A geographic disparity in stroke incidence and mortality exists in many countries and world regions. In Japan, the north-east prefectures have higher stroke mortalities than other parts of the country1. In the USA, stroke incidence and mortality are highest in some south-eastern states, referred to as the 'stroke belt'2. In the UK and Finland, the northern parts of both countries have a higher incidence of stroke than in the south3,4. In Europe, northern countries have a higher stroke incidence than those in the south5.
Explanations have been proposed for this geographic disparity, for example the concentration, in some areas of higher stroke incidence, of traditional risk factors such as hypertension, hypercholesterolemia, higher age, and black African genetic heritage. It is also known that socioeconomic factors such as income level and academic background affect the risk of stroke6 and can contribute to the geographic disparity. However, it has also been reported that individual-level risk factors can only partially explain the disparity of stroke incidence and/or mortality among communities3,7-12.

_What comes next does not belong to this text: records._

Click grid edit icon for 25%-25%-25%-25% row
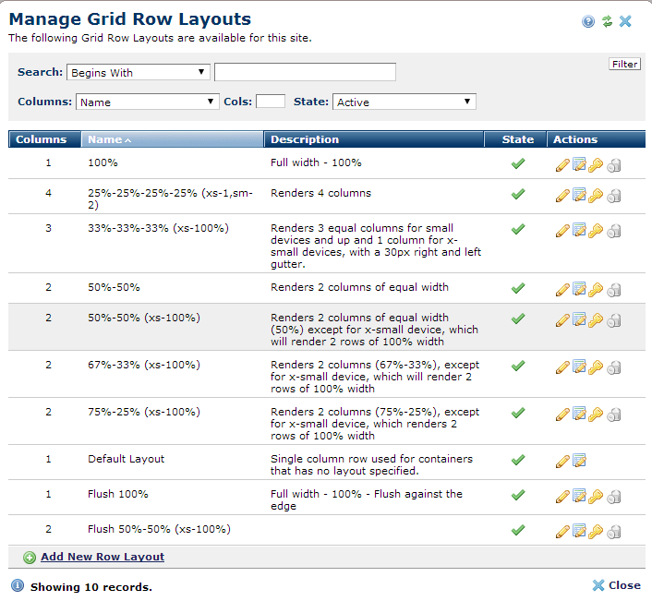The image size is (652, 601). pyautogui.click(x=579, y=196)
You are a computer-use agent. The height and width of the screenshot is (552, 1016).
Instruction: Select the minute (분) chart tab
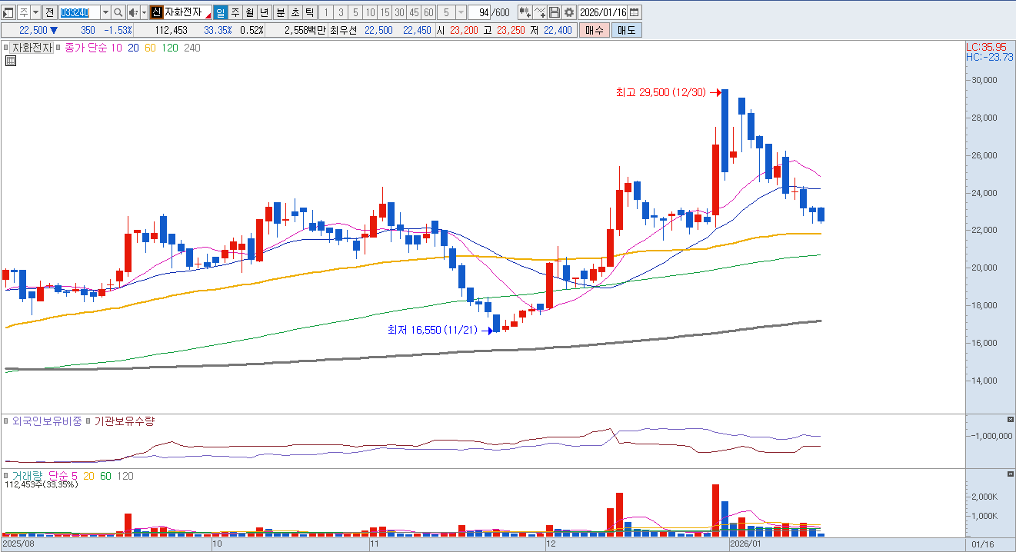click(280, 12)
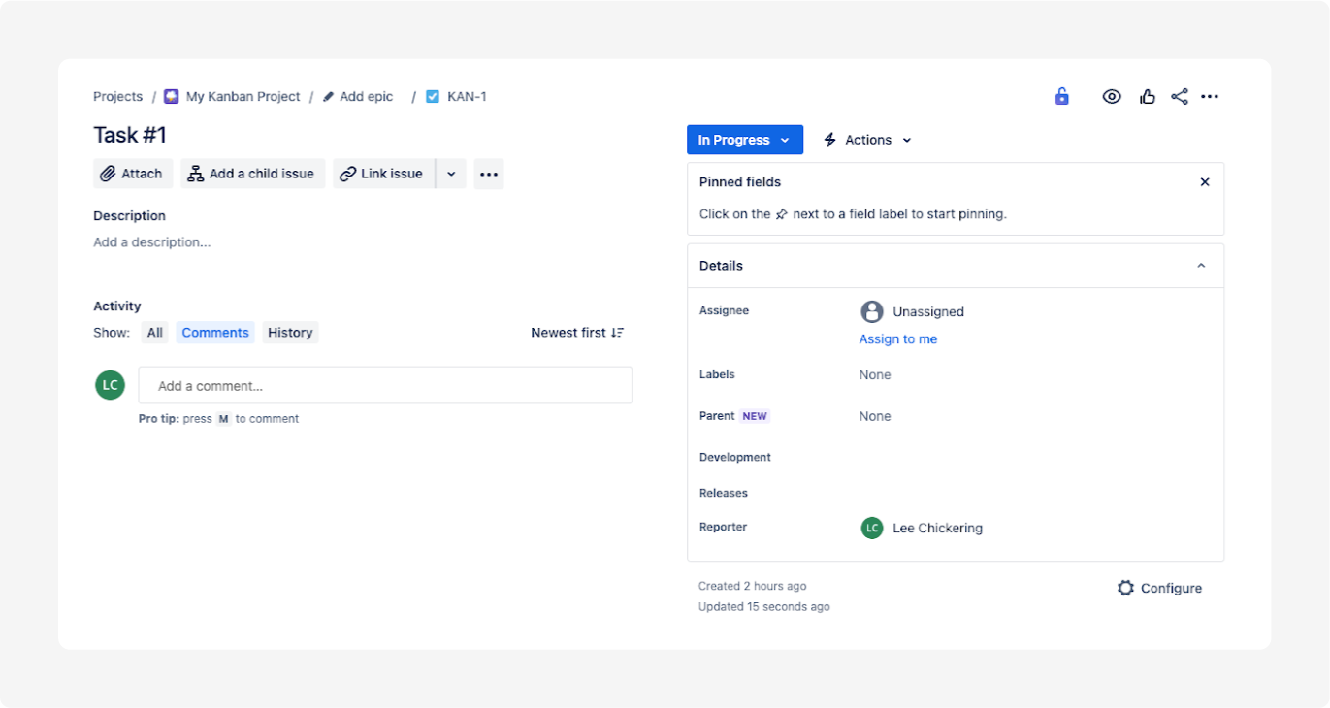Open the Link issue dropdown chevron

tap(451, 173)
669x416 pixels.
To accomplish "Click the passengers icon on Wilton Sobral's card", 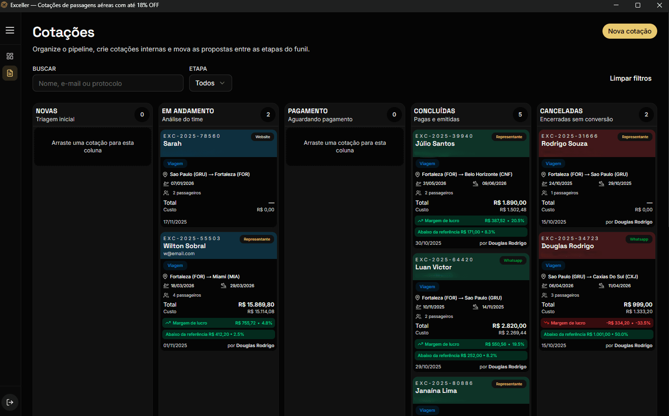I will click(166, 295).
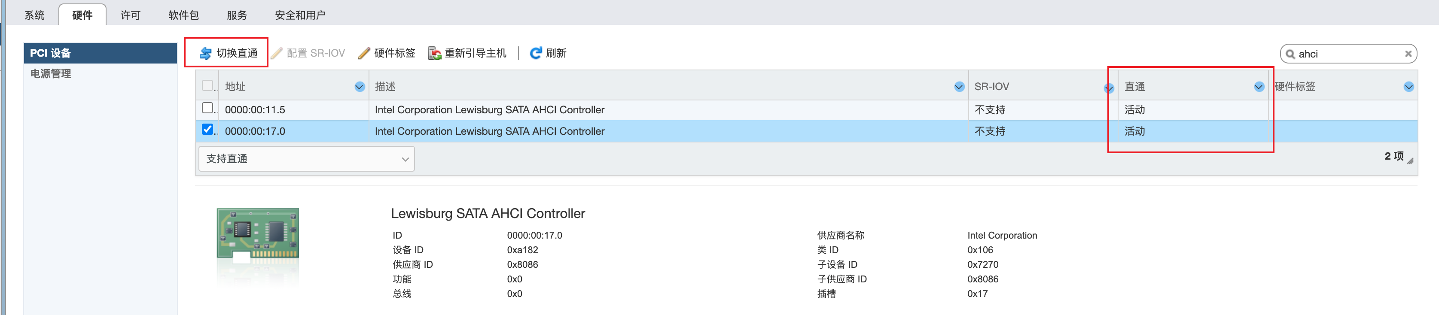Click the resize grip near item count
This screenshot has height=315, width=1439.
(x=1410, y=161)
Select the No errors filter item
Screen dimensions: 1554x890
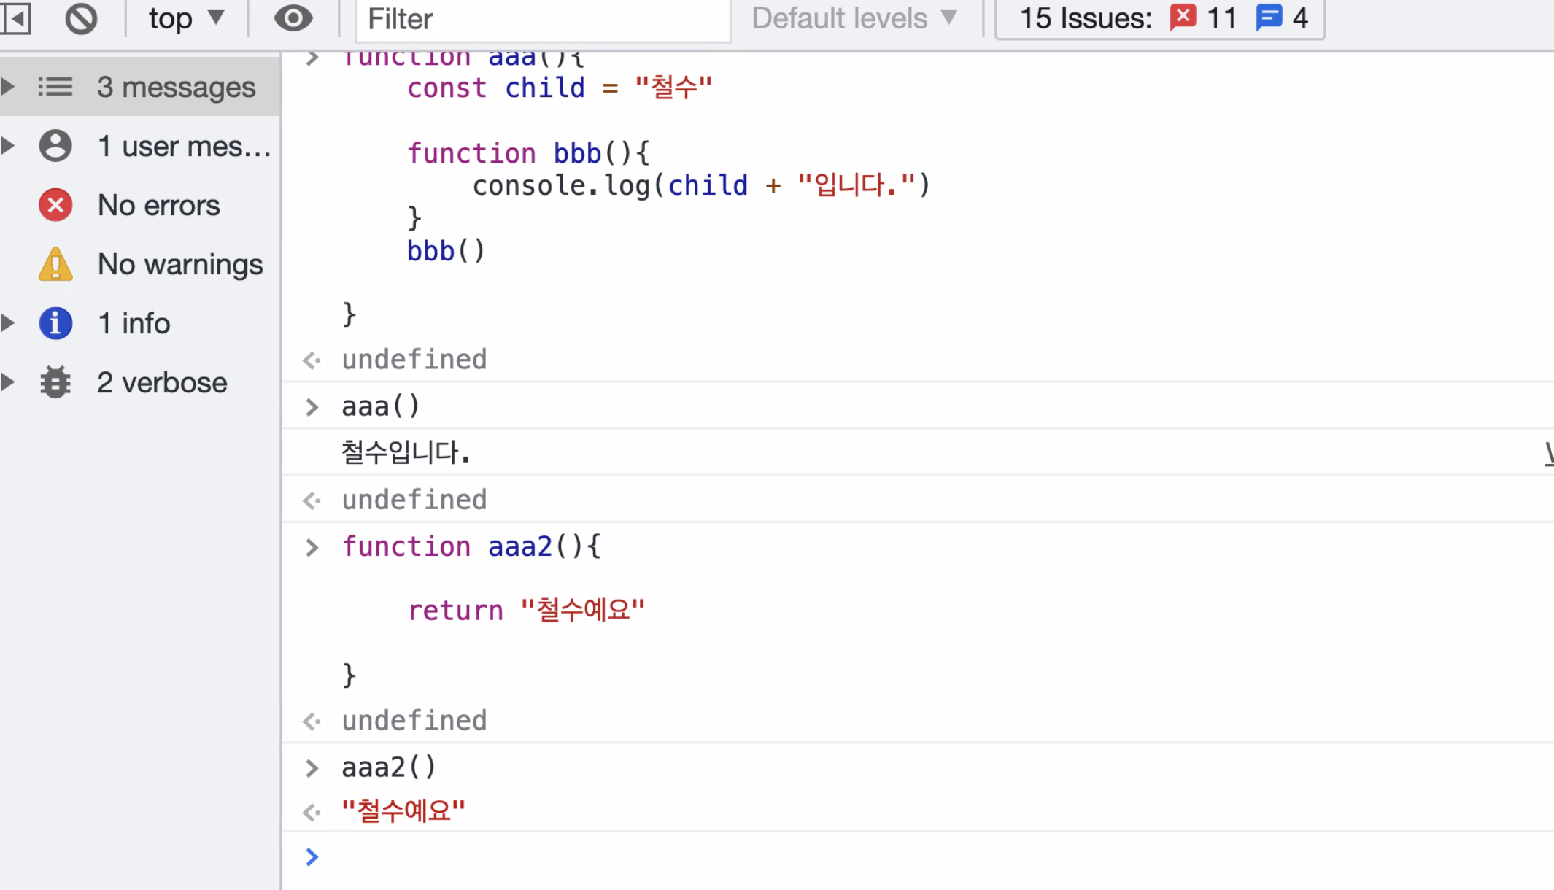pos(158,206)
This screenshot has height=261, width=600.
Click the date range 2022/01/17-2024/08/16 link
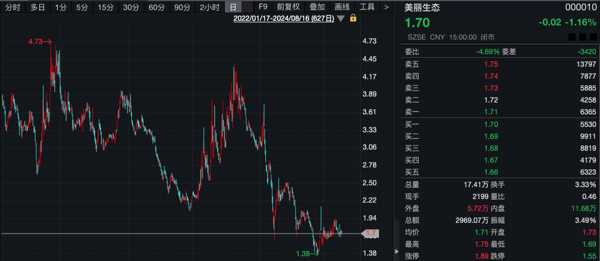pos(284,18)
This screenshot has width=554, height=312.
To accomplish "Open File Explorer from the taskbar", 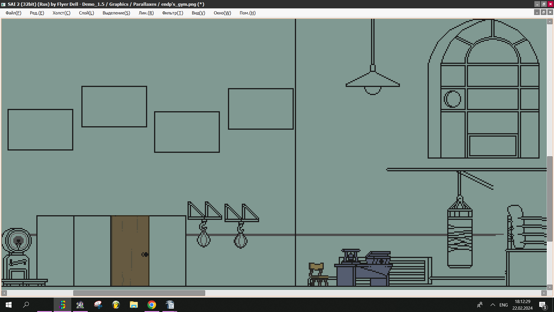I will [x=134, y=305].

The community-level geographic and demographic features may be helpful to explain disparity in stroke incidence/mortality. Rural residents are known to be more vulnerable to stroke than their urban counterparts13,14. Nishi et al. reported that Japanese women living in communities with smaller population have a higher stroke mortality than those in other communities, and this was independent of individual-level risk factors, such as age, blood pressure and cholesterol level12. Rural residents have a higher stroke incidence or mortality, even after adjustment for age and sex, in the USA15, Canada16, China17, Bulgaria18, and Potugal19. While higher stroke mortality may be due to a lower availability of stroke treatments, and lower access to medical facilities in rural areas13,20, the higher incidence of stroke cannot, however, be explained by rural treatment or access problems.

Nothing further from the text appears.